What you will do> Using the entries below, copy out all lines where "message" is found.

BEGIN Input material

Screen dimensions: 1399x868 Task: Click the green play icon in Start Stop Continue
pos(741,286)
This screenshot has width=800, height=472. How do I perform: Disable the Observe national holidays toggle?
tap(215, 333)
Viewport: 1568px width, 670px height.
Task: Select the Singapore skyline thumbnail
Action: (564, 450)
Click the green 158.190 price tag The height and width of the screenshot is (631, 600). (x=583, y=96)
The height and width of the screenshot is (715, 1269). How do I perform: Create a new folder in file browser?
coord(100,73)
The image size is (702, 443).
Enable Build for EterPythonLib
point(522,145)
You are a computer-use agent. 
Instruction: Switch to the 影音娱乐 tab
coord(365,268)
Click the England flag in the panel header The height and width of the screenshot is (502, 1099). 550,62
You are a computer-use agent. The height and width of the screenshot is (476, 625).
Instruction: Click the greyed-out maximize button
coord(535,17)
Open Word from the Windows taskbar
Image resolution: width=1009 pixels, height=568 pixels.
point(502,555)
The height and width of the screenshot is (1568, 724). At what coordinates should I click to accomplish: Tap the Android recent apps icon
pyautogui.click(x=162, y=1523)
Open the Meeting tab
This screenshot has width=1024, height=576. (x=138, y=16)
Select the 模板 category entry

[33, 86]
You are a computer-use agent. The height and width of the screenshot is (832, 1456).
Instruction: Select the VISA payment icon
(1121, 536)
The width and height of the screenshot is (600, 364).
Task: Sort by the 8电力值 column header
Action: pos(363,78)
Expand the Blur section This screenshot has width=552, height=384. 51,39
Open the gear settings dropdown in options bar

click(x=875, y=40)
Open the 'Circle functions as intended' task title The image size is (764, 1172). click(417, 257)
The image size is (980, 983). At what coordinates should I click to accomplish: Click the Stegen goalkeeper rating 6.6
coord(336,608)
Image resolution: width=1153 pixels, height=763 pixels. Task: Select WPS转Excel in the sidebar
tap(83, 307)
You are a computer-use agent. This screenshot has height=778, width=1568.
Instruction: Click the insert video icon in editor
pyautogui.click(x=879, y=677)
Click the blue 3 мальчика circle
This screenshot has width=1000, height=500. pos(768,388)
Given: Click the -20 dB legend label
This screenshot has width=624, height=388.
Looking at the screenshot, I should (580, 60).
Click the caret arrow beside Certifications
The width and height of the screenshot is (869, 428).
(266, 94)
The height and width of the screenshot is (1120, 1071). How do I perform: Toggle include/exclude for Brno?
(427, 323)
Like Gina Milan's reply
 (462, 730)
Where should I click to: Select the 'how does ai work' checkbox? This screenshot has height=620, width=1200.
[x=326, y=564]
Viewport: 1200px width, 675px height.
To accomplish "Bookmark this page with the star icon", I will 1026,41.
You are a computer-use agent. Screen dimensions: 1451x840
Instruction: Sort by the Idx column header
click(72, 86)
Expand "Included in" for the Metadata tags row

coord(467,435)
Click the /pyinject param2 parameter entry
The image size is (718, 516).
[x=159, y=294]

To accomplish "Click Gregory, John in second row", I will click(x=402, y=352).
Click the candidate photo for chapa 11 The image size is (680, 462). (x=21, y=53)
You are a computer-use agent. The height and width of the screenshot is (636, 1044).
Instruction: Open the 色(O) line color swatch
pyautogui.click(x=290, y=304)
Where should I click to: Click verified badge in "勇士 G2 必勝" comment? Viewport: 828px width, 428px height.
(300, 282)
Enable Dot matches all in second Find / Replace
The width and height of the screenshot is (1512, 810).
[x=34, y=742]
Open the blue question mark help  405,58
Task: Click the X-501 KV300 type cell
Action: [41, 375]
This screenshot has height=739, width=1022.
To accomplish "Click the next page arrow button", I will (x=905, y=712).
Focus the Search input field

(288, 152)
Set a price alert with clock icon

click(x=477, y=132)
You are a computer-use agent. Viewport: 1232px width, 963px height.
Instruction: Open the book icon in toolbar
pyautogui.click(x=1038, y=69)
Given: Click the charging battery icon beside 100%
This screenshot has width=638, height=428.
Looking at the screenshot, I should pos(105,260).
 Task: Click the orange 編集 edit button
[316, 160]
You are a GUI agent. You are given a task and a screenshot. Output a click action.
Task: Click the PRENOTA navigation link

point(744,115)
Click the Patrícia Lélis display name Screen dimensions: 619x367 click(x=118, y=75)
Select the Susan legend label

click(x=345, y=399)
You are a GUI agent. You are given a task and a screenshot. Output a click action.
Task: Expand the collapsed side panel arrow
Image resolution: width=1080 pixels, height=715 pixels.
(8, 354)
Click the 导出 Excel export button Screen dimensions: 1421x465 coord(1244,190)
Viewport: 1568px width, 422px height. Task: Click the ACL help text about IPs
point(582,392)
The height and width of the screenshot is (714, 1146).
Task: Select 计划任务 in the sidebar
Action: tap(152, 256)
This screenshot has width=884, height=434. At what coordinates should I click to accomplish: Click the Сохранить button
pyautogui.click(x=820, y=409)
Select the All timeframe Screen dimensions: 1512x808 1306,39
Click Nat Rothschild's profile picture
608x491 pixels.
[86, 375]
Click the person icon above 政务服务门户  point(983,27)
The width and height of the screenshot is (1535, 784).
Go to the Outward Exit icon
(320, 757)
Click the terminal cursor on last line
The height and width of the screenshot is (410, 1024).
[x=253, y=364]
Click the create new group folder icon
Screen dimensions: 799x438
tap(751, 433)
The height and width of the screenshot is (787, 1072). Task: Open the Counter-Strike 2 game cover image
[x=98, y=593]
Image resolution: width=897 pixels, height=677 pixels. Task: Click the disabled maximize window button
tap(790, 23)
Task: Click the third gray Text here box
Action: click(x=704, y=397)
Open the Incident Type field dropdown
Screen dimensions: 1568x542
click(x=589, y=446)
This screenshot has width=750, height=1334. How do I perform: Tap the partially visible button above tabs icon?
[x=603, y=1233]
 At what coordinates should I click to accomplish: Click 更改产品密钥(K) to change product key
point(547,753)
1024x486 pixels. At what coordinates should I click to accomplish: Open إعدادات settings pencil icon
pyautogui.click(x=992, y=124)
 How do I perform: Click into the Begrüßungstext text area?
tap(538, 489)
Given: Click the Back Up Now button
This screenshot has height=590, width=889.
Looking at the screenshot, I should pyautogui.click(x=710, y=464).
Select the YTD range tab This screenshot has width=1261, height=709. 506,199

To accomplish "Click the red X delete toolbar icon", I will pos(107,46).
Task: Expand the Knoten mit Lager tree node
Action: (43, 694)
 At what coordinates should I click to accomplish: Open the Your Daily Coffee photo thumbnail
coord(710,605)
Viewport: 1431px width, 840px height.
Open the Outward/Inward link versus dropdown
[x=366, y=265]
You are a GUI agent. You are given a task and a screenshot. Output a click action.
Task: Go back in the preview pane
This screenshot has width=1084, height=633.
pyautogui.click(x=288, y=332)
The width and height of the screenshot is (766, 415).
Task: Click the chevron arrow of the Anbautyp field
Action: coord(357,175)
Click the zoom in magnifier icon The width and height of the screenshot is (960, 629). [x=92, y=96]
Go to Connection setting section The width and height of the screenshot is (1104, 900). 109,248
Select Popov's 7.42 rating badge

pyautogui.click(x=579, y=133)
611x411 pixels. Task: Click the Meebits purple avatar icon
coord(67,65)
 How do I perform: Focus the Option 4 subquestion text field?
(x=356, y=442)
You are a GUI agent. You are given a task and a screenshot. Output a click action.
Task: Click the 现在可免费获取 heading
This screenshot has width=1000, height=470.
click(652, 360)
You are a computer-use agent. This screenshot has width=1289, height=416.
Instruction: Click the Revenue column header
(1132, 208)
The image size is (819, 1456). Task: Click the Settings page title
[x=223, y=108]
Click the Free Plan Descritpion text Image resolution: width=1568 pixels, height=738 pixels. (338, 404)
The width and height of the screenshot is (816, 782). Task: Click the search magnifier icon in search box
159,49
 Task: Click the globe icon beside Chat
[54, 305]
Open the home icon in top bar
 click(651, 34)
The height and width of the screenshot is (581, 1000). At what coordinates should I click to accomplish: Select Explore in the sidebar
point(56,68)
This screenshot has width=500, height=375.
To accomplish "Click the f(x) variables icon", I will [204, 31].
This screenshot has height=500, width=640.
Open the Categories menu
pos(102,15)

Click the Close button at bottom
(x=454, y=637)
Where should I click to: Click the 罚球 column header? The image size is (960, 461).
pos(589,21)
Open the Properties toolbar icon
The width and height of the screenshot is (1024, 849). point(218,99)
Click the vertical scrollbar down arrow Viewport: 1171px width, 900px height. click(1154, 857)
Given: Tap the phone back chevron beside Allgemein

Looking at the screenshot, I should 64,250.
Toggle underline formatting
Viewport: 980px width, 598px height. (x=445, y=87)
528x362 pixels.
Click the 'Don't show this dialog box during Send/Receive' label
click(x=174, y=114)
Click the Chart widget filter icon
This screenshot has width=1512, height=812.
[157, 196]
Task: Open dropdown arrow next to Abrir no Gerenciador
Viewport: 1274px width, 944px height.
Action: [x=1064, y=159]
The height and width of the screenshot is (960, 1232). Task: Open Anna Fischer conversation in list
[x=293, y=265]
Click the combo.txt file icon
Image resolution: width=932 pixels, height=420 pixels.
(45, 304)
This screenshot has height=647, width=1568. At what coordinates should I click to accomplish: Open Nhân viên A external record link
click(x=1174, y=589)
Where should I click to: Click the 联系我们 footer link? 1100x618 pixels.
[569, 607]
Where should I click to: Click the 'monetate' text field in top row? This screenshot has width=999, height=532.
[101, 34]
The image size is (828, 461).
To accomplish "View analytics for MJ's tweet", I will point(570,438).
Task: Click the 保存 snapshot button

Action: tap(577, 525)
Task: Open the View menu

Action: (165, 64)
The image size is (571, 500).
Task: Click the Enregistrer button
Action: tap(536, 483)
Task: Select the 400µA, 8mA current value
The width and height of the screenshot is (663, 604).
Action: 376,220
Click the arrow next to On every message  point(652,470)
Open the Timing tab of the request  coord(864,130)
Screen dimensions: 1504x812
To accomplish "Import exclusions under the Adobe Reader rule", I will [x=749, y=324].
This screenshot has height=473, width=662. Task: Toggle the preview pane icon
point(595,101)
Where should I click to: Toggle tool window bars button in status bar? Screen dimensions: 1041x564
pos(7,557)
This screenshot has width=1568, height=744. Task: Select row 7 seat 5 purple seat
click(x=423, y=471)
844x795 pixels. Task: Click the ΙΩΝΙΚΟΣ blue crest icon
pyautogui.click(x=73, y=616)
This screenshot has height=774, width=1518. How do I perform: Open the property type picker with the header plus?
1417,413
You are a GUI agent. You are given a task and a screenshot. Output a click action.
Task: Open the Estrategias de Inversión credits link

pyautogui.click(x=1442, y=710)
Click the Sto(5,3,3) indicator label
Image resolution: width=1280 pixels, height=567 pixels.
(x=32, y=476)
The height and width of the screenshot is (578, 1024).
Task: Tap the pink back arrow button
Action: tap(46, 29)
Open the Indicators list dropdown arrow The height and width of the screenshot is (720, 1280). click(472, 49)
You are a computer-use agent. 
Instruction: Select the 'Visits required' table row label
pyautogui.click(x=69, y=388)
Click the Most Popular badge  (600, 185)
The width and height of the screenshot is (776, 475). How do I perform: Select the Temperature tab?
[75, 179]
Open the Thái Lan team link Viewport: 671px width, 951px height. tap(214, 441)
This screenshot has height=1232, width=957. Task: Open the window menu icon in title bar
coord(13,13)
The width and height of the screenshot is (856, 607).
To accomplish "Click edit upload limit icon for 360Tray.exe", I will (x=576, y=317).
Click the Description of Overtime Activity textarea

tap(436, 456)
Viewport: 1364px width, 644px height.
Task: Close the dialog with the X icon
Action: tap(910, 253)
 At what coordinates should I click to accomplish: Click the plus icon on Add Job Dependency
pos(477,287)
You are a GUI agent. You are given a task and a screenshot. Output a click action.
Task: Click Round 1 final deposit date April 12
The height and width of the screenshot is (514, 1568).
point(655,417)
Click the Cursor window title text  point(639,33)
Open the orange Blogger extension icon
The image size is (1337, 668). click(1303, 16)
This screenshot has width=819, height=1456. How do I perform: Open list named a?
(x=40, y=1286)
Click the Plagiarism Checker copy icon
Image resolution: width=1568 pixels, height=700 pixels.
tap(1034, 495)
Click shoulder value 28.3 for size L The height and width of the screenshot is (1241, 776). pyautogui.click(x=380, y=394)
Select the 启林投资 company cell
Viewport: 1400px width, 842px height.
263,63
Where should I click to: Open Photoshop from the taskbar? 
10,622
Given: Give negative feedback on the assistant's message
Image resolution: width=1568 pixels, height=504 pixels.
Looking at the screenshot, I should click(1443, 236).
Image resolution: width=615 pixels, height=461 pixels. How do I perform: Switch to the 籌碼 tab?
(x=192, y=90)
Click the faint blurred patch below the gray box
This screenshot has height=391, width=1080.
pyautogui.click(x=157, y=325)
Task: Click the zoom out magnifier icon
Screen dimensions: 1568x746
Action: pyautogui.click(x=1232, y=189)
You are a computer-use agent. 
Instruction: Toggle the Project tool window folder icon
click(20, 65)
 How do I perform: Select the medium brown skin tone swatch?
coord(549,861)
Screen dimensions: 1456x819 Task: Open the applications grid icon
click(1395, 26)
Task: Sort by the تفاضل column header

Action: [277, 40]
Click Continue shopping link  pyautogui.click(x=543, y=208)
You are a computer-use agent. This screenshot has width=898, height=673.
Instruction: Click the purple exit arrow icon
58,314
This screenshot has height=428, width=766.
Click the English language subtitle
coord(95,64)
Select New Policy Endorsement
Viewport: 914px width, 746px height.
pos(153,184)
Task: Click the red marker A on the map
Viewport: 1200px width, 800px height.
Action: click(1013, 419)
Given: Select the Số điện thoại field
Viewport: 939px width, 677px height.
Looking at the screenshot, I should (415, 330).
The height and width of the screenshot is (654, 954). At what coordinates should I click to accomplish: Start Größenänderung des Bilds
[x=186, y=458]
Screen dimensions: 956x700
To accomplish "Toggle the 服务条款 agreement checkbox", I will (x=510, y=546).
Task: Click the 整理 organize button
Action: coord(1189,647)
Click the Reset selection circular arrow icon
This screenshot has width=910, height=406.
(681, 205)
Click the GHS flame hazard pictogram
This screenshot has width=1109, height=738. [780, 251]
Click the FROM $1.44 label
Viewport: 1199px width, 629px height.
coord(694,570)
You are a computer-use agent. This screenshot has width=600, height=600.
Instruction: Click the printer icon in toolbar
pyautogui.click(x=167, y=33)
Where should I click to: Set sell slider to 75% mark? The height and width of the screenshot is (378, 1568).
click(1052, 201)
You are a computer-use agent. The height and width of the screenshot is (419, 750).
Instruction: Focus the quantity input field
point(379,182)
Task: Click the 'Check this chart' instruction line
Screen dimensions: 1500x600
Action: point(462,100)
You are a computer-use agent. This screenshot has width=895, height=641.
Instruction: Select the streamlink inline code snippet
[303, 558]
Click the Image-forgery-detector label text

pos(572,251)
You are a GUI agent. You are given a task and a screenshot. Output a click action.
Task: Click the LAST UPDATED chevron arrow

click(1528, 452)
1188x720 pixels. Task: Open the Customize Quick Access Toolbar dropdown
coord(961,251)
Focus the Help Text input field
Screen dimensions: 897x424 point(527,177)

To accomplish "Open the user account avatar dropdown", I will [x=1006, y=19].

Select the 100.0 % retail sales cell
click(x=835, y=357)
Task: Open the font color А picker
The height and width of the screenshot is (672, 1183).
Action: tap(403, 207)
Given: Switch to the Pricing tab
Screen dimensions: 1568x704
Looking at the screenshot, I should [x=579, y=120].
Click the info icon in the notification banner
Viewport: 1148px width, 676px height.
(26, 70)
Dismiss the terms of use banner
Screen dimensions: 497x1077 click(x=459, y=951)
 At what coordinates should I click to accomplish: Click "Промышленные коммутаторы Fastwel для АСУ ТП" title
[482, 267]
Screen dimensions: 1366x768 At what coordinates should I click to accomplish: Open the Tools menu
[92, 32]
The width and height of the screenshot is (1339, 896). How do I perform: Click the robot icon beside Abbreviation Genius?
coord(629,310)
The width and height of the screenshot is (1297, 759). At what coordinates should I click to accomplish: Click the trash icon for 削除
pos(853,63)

END Input material

Problem solution>
Click the arrow next to On every message  point(652,470)
Given: Give negative feedback on the assistant's message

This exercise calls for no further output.